> Exercise aim: Once the line containing "The width and height of the screenshot is (872, 458)." is located, give it again exactly, together with each line that follows it to the end of the entries, and add nothing else.
:: Entries provided ::
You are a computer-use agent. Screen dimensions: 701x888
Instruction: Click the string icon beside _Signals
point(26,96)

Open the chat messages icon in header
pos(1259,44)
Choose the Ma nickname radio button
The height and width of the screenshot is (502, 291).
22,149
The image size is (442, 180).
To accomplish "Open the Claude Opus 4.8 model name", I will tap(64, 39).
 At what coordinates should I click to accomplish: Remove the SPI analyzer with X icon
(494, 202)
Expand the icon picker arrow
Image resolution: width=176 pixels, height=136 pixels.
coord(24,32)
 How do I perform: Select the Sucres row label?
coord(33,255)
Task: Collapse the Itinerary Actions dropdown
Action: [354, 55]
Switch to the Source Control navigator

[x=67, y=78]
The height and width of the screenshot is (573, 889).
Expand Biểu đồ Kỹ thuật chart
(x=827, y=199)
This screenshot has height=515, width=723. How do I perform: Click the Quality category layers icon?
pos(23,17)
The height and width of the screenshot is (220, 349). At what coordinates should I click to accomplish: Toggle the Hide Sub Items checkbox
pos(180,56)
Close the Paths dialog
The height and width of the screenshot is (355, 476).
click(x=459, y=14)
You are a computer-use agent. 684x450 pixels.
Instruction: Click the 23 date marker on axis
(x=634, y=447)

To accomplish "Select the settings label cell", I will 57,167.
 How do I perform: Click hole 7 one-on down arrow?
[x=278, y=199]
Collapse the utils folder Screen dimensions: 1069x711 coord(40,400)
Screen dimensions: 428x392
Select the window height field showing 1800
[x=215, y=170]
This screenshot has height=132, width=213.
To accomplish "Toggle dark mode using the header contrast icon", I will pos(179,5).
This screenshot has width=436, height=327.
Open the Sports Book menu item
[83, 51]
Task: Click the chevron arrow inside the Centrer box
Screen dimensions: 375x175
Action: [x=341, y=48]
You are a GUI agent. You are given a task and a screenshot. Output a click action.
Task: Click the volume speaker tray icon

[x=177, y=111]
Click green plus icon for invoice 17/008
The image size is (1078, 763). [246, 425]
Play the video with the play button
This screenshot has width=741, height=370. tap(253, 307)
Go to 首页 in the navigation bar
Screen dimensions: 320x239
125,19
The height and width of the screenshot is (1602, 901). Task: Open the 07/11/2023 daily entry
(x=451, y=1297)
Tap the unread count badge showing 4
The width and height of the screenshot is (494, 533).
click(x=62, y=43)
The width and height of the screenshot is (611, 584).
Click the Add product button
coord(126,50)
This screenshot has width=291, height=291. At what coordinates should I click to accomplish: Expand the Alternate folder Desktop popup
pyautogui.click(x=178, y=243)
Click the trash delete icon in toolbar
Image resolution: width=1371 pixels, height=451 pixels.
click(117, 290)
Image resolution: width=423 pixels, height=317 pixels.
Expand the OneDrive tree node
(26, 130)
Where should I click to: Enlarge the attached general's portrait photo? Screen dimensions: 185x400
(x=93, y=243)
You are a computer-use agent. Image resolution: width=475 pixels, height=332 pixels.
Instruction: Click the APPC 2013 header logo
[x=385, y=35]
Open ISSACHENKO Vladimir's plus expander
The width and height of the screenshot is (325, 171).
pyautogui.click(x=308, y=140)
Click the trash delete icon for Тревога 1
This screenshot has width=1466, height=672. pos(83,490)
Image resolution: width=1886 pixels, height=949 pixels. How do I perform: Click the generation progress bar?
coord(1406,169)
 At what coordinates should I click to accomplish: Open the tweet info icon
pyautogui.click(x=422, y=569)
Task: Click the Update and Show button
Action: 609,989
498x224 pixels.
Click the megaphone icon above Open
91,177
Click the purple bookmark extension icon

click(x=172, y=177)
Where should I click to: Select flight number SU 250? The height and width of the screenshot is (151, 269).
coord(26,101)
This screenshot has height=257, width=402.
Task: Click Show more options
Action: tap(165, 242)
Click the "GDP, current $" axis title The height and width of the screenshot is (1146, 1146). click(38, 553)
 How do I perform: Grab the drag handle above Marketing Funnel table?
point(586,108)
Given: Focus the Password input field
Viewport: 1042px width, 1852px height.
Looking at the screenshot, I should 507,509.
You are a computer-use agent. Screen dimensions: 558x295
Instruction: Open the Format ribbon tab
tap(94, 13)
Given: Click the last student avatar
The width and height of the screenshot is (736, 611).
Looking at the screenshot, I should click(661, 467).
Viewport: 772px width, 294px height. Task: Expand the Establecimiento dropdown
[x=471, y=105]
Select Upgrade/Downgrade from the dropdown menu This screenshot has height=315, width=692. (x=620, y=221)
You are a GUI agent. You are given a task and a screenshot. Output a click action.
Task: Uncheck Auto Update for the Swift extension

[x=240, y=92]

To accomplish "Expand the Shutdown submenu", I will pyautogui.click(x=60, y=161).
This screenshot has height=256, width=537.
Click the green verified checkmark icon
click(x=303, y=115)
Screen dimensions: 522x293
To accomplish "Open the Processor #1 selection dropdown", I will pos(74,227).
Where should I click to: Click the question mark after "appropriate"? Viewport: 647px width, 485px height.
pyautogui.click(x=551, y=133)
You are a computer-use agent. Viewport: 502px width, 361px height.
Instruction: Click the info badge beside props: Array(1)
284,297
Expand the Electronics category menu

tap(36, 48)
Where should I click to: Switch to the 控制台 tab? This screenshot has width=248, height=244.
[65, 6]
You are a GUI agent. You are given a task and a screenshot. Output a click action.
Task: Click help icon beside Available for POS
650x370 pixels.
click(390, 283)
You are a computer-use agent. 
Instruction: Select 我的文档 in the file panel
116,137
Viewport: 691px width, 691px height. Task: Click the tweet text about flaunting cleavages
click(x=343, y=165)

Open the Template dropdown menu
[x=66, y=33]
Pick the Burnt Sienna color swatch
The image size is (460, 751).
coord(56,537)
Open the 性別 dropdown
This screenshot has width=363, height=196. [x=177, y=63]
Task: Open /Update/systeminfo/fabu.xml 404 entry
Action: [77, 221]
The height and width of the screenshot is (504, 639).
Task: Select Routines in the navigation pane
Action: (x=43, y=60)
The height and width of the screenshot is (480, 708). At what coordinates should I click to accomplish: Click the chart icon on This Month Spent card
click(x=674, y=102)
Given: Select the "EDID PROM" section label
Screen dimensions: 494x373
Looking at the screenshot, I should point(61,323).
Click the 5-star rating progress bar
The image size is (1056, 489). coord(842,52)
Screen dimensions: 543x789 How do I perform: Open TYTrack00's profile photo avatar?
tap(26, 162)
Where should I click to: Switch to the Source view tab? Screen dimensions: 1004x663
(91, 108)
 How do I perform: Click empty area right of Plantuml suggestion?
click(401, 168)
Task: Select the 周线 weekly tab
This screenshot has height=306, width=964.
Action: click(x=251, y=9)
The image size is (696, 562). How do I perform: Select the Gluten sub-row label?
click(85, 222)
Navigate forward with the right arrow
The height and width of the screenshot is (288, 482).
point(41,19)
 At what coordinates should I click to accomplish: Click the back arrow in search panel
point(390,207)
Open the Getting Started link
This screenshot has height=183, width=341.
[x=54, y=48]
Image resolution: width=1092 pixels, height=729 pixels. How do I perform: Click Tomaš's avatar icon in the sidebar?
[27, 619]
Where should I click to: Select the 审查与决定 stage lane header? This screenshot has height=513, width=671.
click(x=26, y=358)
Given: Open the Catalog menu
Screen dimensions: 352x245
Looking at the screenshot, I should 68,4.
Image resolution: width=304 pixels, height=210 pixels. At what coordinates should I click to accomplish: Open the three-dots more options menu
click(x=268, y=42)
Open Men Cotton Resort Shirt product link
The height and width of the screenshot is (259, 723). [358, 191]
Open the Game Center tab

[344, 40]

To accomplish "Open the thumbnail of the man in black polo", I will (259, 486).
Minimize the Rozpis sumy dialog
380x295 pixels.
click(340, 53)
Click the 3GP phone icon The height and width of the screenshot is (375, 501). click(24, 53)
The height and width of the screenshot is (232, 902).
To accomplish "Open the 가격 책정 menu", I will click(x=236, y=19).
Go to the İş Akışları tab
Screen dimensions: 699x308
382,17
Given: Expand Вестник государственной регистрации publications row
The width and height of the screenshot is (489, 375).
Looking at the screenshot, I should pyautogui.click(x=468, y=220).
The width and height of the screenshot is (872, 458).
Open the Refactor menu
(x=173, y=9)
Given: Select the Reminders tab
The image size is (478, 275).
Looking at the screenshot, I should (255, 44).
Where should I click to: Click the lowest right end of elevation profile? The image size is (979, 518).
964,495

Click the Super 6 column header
:::
> Result for this exercise:
The width and height of the screenshot is (872, 458).
Open the Refactor menu
(x=173, y=9)
Given: Select the Reminders tab
The image size is (478, 275).
Looking at the screenshot, I should (255, 44).
Where should I click to: Click the lowest right end of elevation profile? The image size is (979, 518).
964,495

Click the Super 6 column header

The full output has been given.